Again from Greg Orr:
"How beautiful
The beloved.

Whether garbed
In mortal tatters,
Or in her dress
Of everlastingness --

Moon broken
On the water,
Or moon
Still whole
In the night sky."


Thursday, October 7, 2010

Props & Then Some


Give yourself what you need. Put the block under your hand. Give support to the elevated leg. Use the strap.

Yoga is not an exercise in "How do I get into this posture?" The practice is one of "How do I find myself here?"
Using and supporting principles of alignment, so that you gain the most benefit from your foundation in any pose, you can build the strength, encourage the flexibility, open the heart, release the joint, let the mind free of the constraints of judging yourself.

Sounds simple, right? "Find the support you need and use it." Perhaps it is spending ten minutes reading poetry before a stressful meeting to give you that sense of spaciousness in which to see with clarity and listen clearly. Why not take that plum with you as you walk to the train so you can focus on what you are doing and let go of the worries of whether you will find something you can eat later when you need a boost? Perhaps it is spending more of your practice time reconnecting with your feet instead of pushing through the complicated program you had set out for yourself.

It is wonderful in Trkonasana (triangle pose) to use a block under the hand on the floor. It doesn't matter if you "can do it" without the block. Give yourself the space to stretch the spine naturally, to let the neck be easy, to breathe into the sweet rotation of the ribcage. Perhaps you will find out that you have been reaching for the floor... perhaps when you take that block away you will find that the energy from that hand on the floor can now reach up through your opening heart.

Sit on the block in Virasana (Hero's Pose). Give your knees this new openness and see what happens. Perhaps your feet will relax in a way you have not imagined, or your breath might just reach further down to your root chakra because of the new relaxed length in your spine. Perhaps when you take the block away, you will feel that same deepening, lifting, ease, now that you know it is in you.
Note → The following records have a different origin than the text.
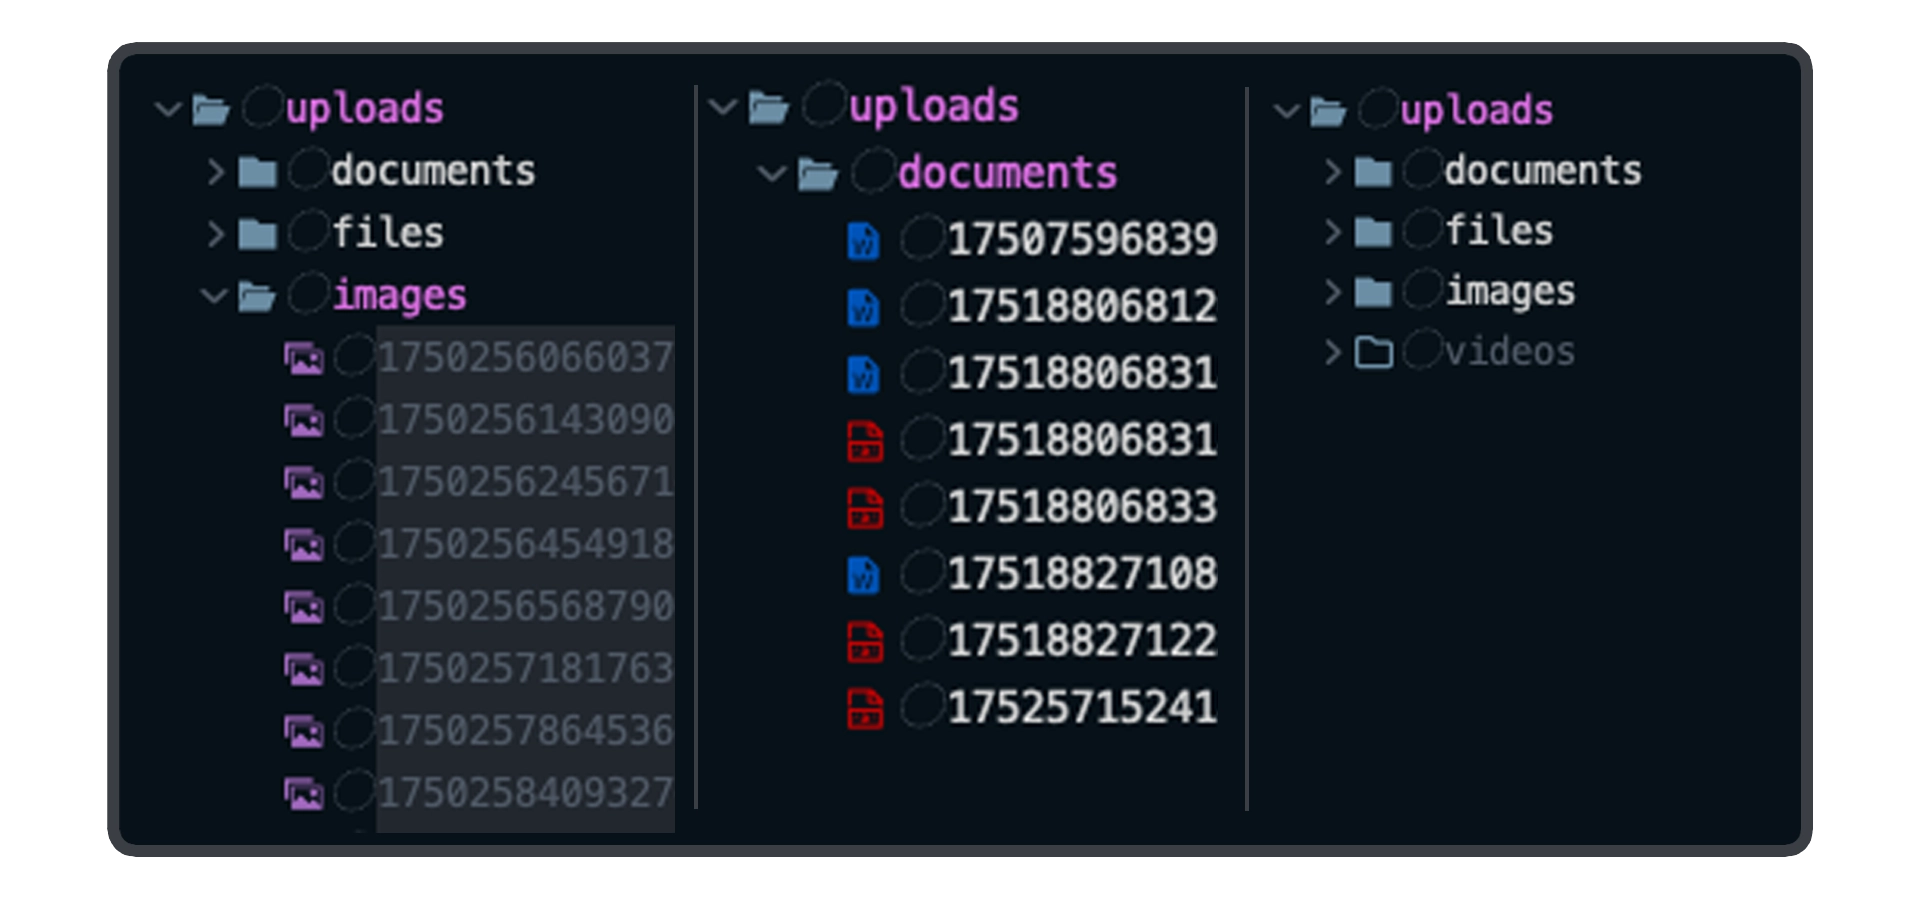Click PDF icon beside 17525715241
Screen dimensions: 1920x900
click(865, 708)
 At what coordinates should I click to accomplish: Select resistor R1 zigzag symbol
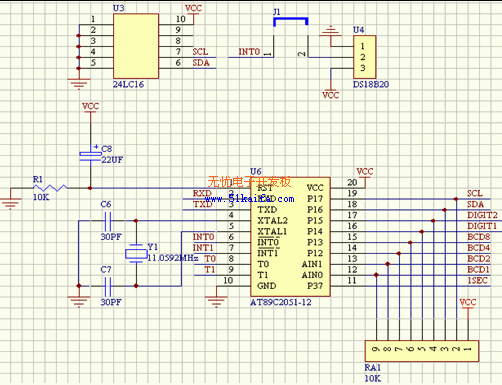(x=50, y=188)
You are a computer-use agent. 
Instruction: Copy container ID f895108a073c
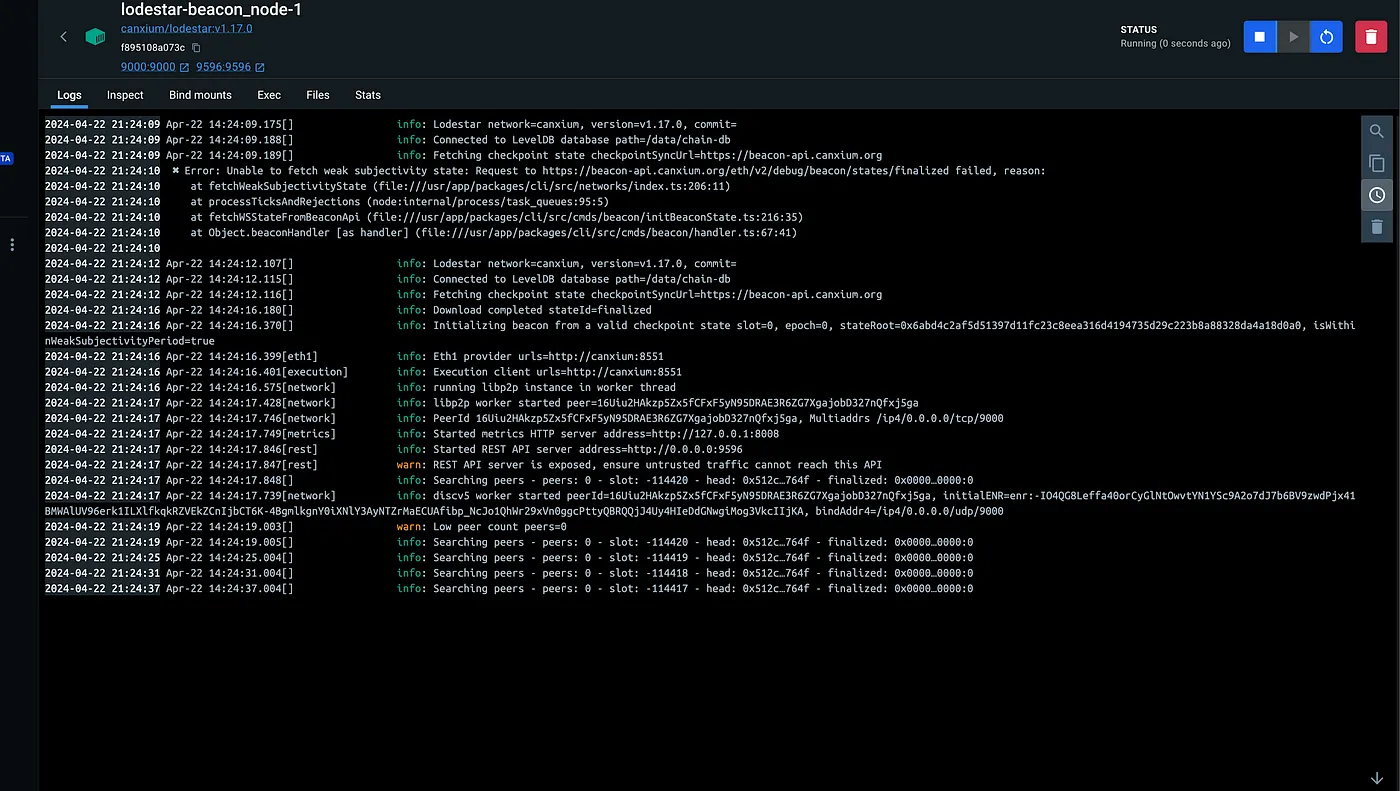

Wrap a strap gently around your lower ribs, crossing it in front of you and letting the straps rest gently in upturned hands. Then just breathe. Feel the way your whole body is supported by the soft wrapping strap, the way your hands gently move with the movement of the strap responding to your own breath. Close your eyes. Let the strap support your focus, enliven your sensitivity to being, find yourself existing in more than three dimensions... just breathe. Any time in your practice perhaps you can now bring that same level of awareness to your lower ribcage, noticing how the breath relates in that moment.

Navasana - Boat Pose- is so delicious with hands helping the thighs lift, or taking just one leg at a time, letting the other leg or foot hold steady. Let the lower back feel its length, allow the inner groin flexors to ease a bit. Try letting go and keep your focus on that feeling of steadiness rather than on the tension in the muscles. What do you need to help relieve the stress you feel? Find the source first, and then give it support.

Can you open up to the question of whether you need support? Can you allow yourself the openness to find the truth of this question in yourself? Exploring this on the mat, in the practice, off the mat, in your life, is not so hard to do as it might seem. Start with using the props, softness under your head in Savasana (Corpse Pose), or a simple block under your knees in Sukhasana (Easy Pose - cross legged seat) might just make room for your awareness to wake up, your attention to focus on something other than the muscular, and your breath to move you.

Once we learn how to find the support we need in the moment, our strength can develop. Each time you find yourself saying, "How can I support myself here?" you are also asking, "Where is this binding coming from, where is this blockage of my energy?" This is the deeper question ... and helps to explain why the support we find and give ourself is so enabling. If you seek out where the struggle is taking place in you, and make the shift to ease that, the freedom that comes is unpredictable and authentic.

Oh, by the way, you can always use the breath if you have nothing else handy.